→ **Required work**:
Please reproduce all of the data below exactly, leaving each picture out.

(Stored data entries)
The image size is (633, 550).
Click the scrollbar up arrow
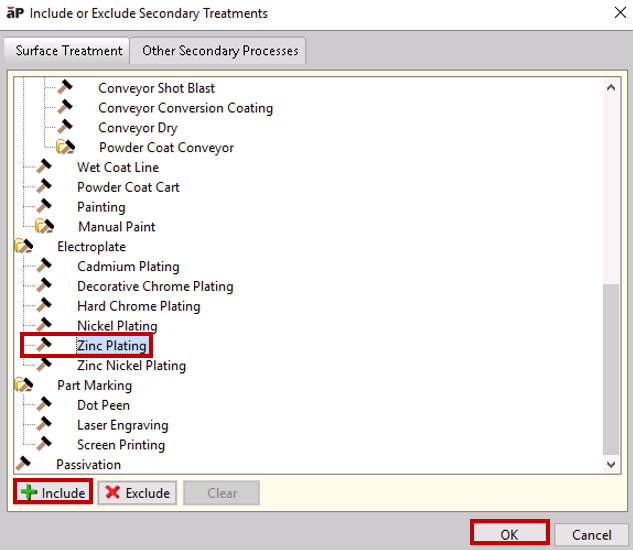611,87
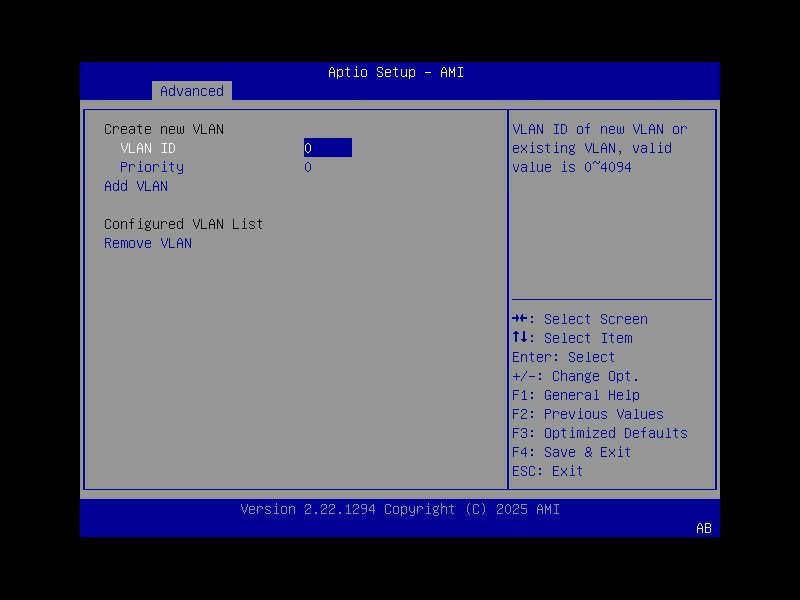Select the VLAN ID input field
The height and width of the screenshot is (600, 800).
click(x=328, y=147)
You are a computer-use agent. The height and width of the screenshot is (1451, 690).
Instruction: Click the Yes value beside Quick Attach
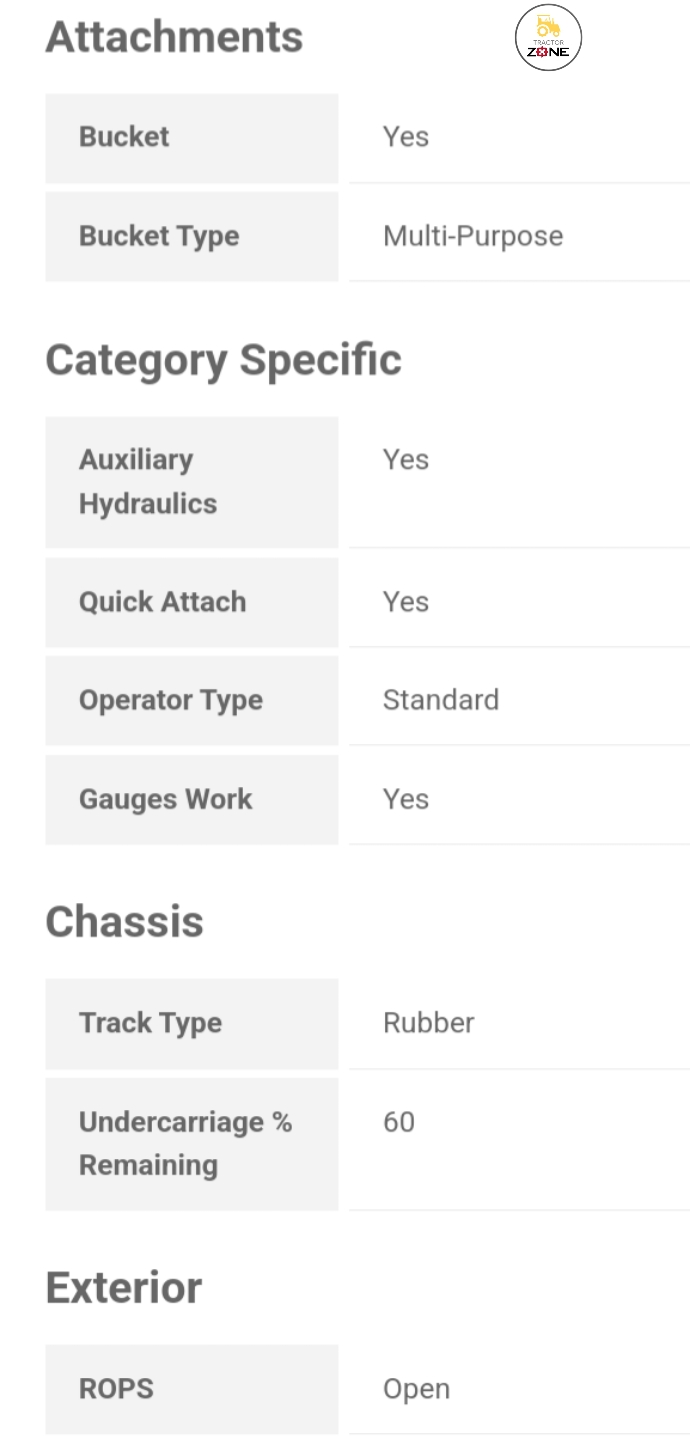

→ **Output below**:
The image size is (633, 550).
Click the scrollbar up arrow
611,87
Select the VLAN ID input field
The height and width of the screenshot is (600, 800).
click(x=328, y=147)
You are a computer-use agent. The height and width of the screenshot is (1451, 690).
Instruction: Click the Yes value beside Quick Attach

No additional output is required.